[Stored records]
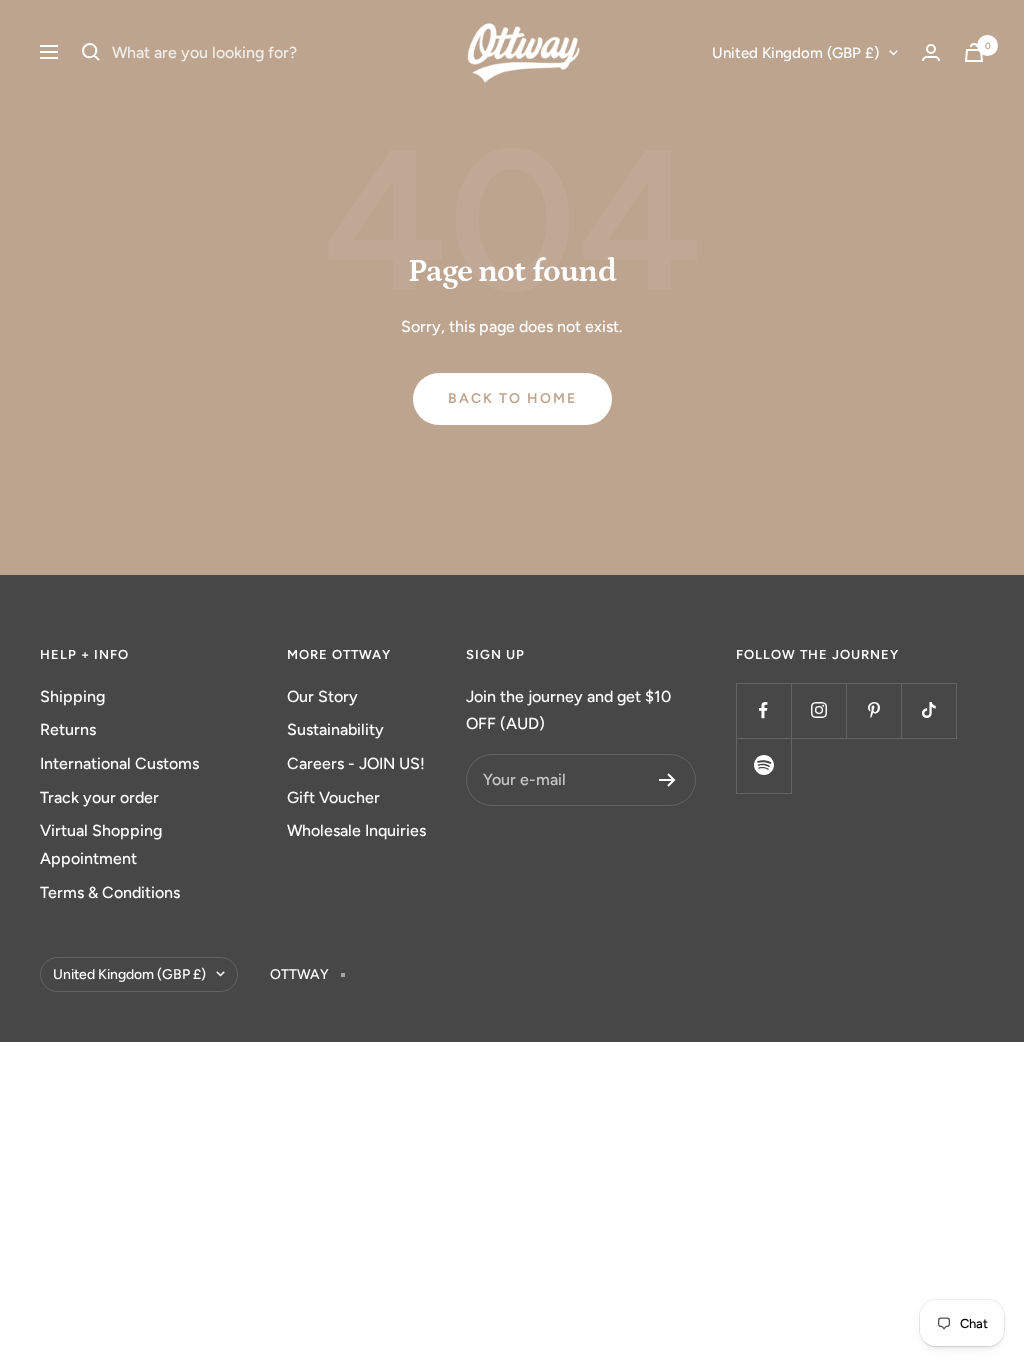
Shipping (72, 696)
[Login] (931, 52)
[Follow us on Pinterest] (873, 710)
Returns (68, 729)
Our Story (322, 696)
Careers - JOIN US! (356, 763)
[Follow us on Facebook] (763, 710)
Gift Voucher (333, 797)
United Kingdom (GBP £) (795, 53)
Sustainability (335, 729)
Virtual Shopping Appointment (101, 844)
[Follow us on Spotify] (763, 765)
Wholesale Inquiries (356, 830)
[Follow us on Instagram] (818, 710)
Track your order (99, 797)
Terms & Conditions (110, 892)
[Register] (667, 780)
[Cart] (974, 52)
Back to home (512, 398)
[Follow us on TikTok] (928, 710)
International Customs (119, 763)
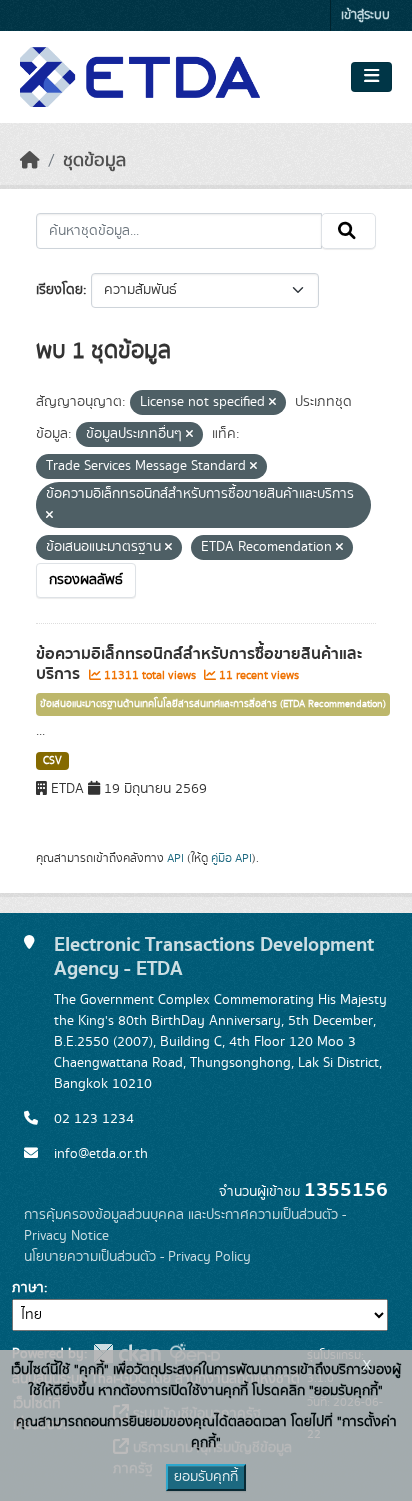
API (175, 858)
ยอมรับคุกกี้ (206, 1477)
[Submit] (348, 231)
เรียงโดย (59, 290)
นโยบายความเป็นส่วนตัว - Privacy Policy (137, 1257)
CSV (52, 761)
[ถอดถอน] (272, 403)
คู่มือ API (231, 858)
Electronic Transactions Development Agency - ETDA (214, 956)
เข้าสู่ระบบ (365, 15)
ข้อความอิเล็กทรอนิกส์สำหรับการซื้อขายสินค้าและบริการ (199, 664)
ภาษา (28, 1288)
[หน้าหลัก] (30, 161)
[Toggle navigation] (371, 77)
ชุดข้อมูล (94, 161)
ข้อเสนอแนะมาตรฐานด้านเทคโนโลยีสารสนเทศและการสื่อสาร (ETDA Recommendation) (213, 704)
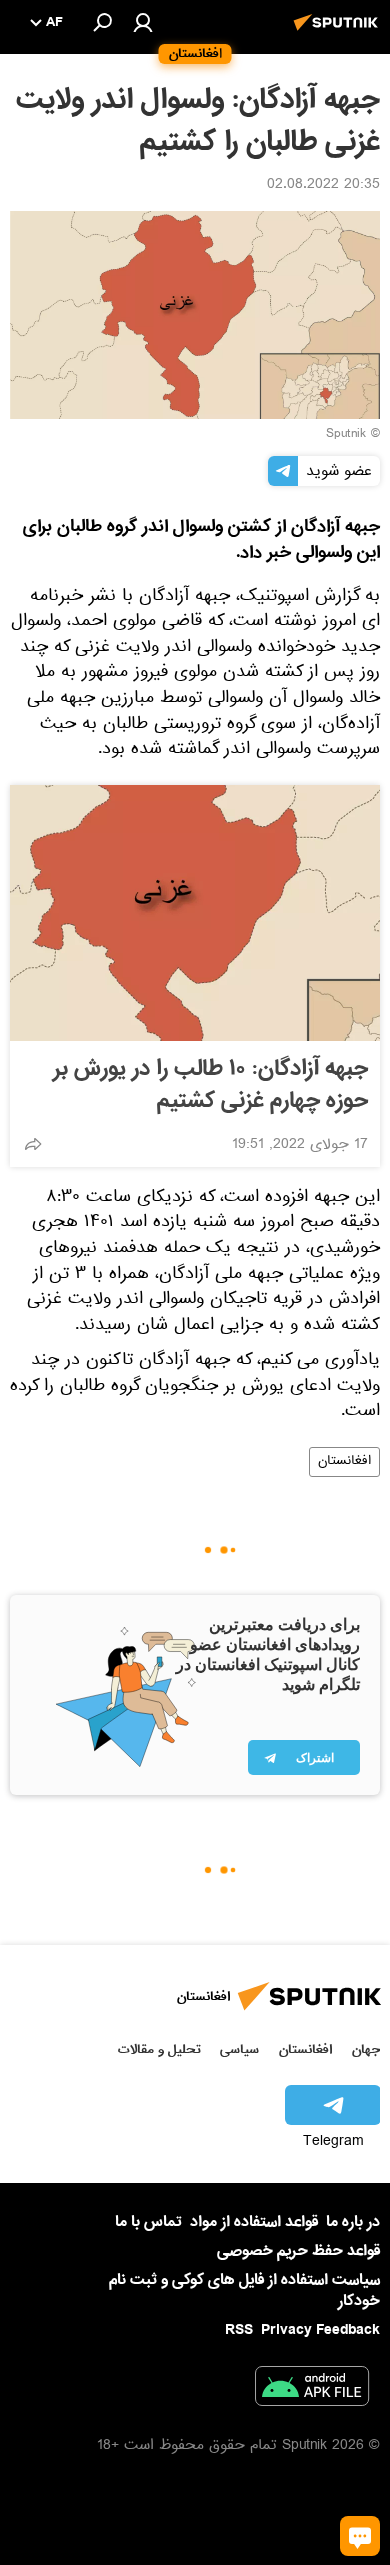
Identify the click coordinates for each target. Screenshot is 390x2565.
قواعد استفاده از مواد (254, 2222)
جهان (366, 2049)
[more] (33, 1144)
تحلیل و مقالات (159, 2049)
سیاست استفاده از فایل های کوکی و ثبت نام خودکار (244, 2290)
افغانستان (344, 1462)
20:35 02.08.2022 (323, 186)
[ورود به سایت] (143, 22)
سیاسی (239, 2049)
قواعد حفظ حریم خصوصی (298, 2251)
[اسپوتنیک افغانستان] (339, 33)
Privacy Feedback (320, 2330)
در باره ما (353, 2222)
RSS (239, 2330)
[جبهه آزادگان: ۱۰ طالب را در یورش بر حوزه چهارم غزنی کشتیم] (195, 913)
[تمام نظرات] (360, 2536)
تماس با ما (148, 2222)
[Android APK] (312, 2390)
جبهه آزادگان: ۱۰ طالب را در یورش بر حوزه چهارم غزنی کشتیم (210, 1085)
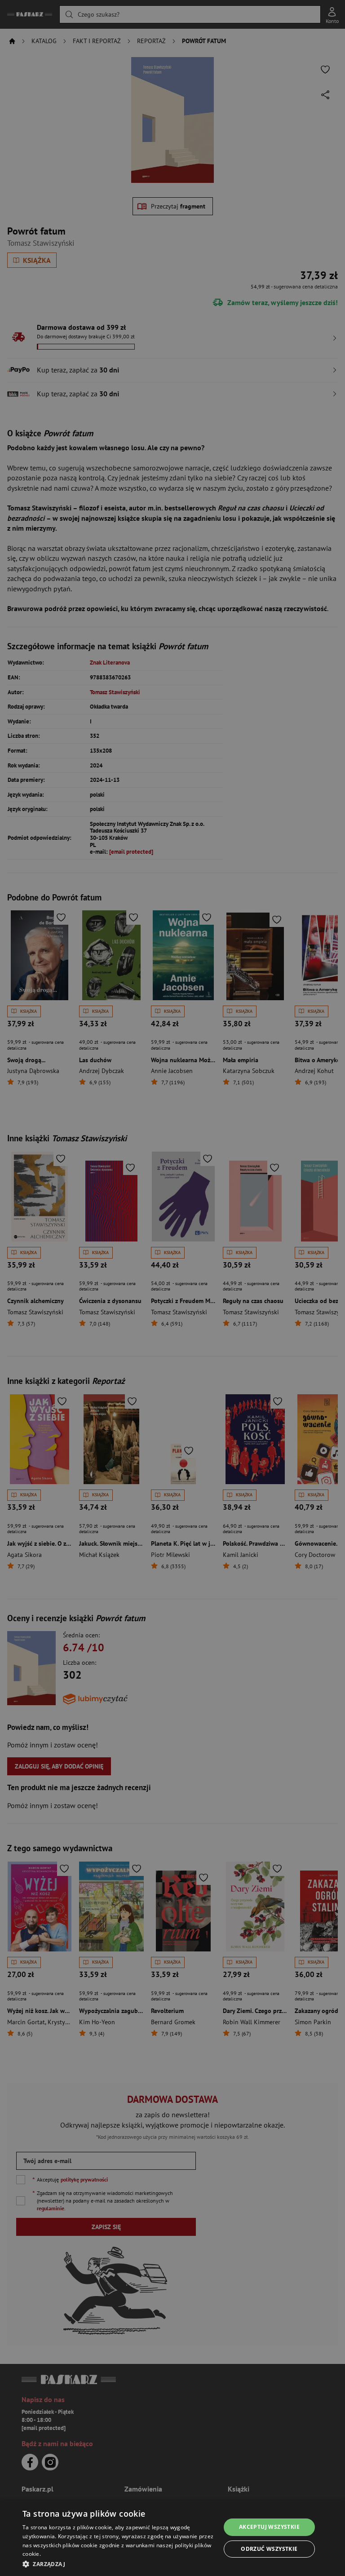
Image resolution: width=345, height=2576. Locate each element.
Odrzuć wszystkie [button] (269, 2549)
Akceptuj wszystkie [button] (269, 2527)
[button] (118, 2563)
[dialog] (172, 2538)
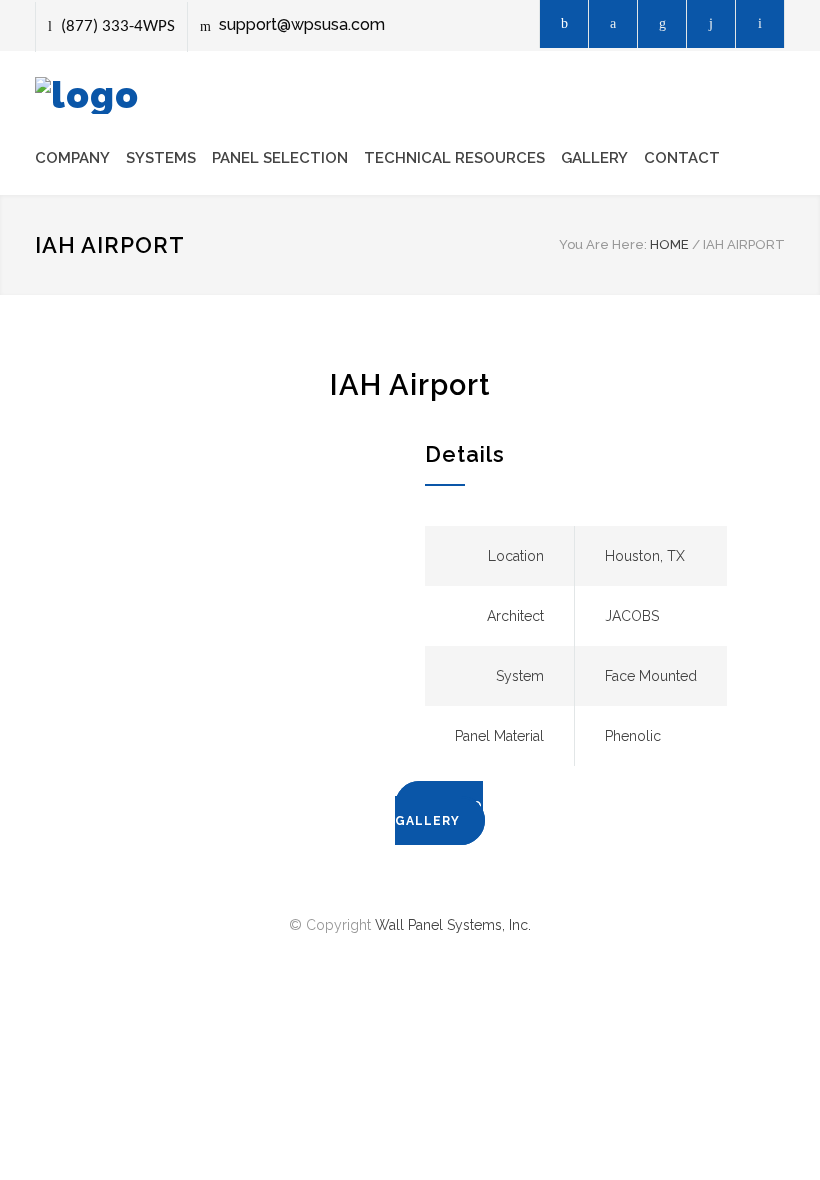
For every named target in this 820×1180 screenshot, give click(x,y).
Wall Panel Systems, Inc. (453, 925)
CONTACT (682, 158)
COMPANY (72, 158)
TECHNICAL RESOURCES (454, 158)
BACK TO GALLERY (439, 813)
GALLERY (594, 158)
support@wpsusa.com (302, 24)
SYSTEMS (161, 158)
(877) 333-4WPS (118, 26)
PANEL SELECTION (280, 158)
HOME (669, 244)
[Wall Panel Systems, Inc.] (87, 95)
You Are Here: (603, 244)
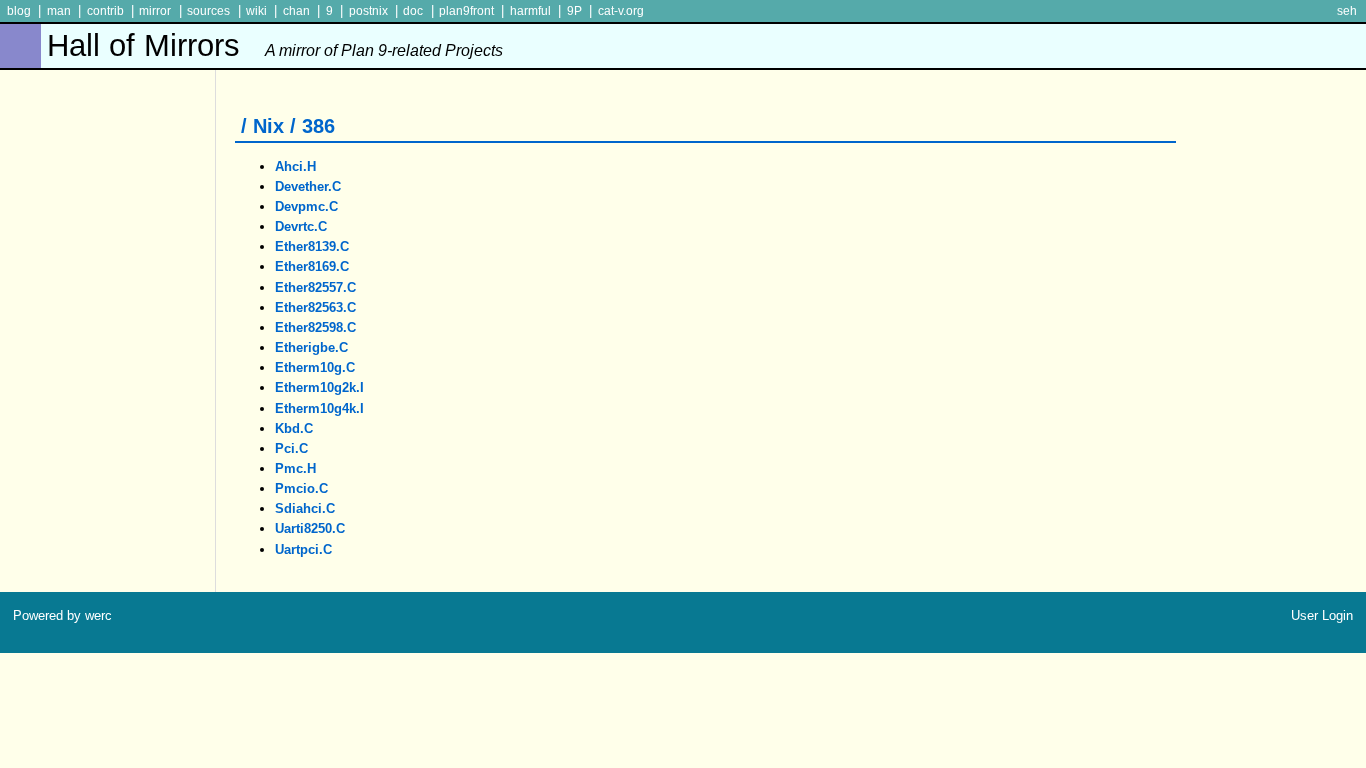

▸ **Activity**
This exercise calls for a verbatim output of the entries, pictures omitted.

▸ **Exercise response**
Shipping (72, 696)
[Login] (931, 52)
[Follow us on Pinterest] (873, 710)
Returns (68, 729)
Our Story (322, 696)
Careers - JOIN US! (356, 763)
[Follow us on Facebook] (763, 710)
Gift Voucher (333, 797)
United Kingdom (GBP £) (795, 53)
Sustainability (335, 729)
Virtual Shopping Appointment (101, 844)
[Follow us on Spotify] (763, 765)
Wholesale Inquiries (356, 830)
[Follow us on Instagram] (818, 710)
Track your order (99, 797)
Terms & Conditions (110, 892)
[Register] (667, 780)
[Cart] (974, 52)
Back to home (512, 398)
[Follow us on TikTok] (928, 710)
International Customs (119, 763)
API (175, 858)
ยอมรับคุกกี้ (206, 1477)
[Submit] (348, 231)
เรียงโดย (59, 290)
นโยบายความเป็นส่วนตัว - Privacy Policy (137, 1257)
CSV (52, 761)
[ถอดถอน] (272, 403)
คู่มือ API (231, 858)
Electronic Transactions Development Agency - ETDA (214, 956)
เข้าสู่ระบบ (365, 15)
ข้อความอิเล็กทรอนิกส์สำหรับการซื้อขายสินค้าและบริการ (199, 664)
ภาษา (28, 1288)
[หน้าหลัก] (30, 161)
[Toggle navigation] (371, 77)
ชุดข้อมูล (94, 161)
ข้อเสนอแนะมาตรฐานด้านเทคโนโลยีสารสนเทศและการสื่อสาร (ETDA Recommendation) (213, 704)
Identify the click coordinates for each target. Screenshot is 390x2565.
قواعد استفاده از مواد (254, 2222)
جهان (366, 2049)
[more] (33, 1144)
تحلیل و مقالات (159, 2049)
سیاست استفاده از فایل های کوکی و ثبت نام خودکار (244, 2290)
افغانستان (344, 1462)
20:35 02.08.2022 (323, 186)
[ورود به سایت] (143, 22)
سیاسی (239, 2049)
قواعد حفظ حریم خصوصی (298, 2251)
[اسپوتنیک افغانستان] (339, 33)
Privacy Feedback (320, 2330)
در باره ما (353, 2222)
RSS (239, 2330)
[جبهه آزادگان: ۱۰ طالب را در یورش بر حوزه چهارم غزنی کشتیم] (195, 913)
[تمام نظرات] (360, 2536)
تماس با ما (148, 2222)
[Android APK] (312, 2390)
جبهه آزادگان: ۱۰ طالب را در یورش بر حوزه چهارم غزنی کشتیم (210, 1085)
Image resolution: width=345, height=2576. Locate each element.
Odrzuć wszystkie [button] (269, 2549)
Akceptuj wszystkie [button] (269, 2527)
[button] (118, 2563)
[dialog] (172, 2538)
For every named target in this 820×1180 screenshot, give click(x,y).
Wall Panel Systems, Inc. (453, 925)
CONTACT (682, 158)
COMPANY (72, 158)
TECHNICAL RESOURCES (454, 158)
BACK TO GALLERY (439, 813)
GALLERY (594, 158)
support@wpsusa.com (302, 24)
SYSTEMS (161, 158)
(877) 333-4WPS (118, 26)
PANEL SELECTION (280, 158)
HOME (669, 244)
[Wall Panel Systems, Inc.] (87, 95)
You Are Here: (603, 244)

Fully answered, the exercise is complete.